- MATERIALS PROVIDED -
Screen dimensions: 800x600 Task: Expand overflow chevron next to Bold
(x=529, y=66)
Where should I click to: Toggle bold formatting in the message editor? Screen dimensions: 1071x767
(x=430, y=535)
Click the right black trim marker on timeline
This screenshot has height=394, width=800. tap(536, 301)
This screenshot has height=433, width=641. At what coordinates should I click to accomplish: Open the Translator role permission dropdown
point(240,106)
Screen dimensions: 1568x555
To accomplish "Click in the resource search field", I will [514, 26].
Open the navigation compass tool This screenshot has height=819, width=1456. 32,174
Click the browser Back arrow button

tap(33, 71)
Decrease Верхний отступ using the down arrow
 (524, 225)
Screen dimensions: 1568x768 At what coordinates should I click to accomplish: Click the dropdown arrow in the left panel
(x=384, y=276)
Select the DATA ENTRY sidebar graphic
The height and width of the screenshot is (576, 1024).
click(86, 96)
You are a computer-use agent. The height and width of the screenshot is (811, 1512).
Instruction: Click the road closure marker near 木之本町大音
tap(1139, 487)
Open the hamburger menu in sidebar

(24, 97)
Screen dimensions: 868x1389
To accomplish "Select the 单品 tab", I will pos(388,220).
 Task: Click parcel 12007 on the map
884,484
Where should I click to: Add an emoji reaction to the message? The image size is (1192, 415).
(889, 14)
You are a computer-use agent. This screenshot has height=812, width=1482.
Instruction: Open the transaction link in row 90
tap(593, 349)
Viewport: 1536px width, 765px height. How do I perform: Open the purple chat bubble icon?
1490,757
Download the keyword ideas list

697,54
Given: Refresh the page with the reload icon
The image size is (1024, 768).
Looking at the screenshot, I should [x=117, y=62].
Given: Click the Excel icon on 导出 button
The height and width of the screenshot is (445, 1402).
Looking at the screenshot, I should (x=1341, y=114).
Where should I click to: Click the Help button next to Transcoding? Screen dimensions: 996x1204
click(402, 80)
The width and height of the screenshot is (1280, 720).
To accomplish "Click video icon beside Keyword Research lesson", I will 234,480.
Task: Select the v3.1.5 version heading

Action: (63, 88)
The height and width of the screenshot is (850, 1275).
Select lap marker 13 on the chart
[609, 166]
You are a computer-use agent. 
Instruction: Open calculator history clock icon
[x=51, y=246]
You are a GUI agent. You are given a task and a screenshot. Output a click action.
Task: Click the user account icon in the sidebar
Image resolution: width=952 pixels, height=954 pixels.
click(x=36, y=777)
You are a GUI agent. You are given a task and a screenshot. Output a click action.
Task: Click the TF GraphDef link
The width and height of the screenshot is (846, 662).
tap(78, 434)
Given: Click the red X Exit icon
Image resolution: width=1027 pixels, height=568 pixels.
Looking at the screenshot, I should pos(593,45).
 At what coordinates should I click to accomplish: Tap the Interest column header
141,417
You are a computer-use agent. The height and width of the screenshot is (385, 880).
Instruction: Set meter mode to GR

- TASK GOAL -
Whenever the string "will" occurs in a line of the entries above, copy that line.

- REPLY -
To accomplish "Click in the resource search field", I will [514, 26].
To accomplish "Select the 单品 tab", I will pos(388,220).
To accomplish "Click video icon beside Keyword Research lesson", I will 234,480.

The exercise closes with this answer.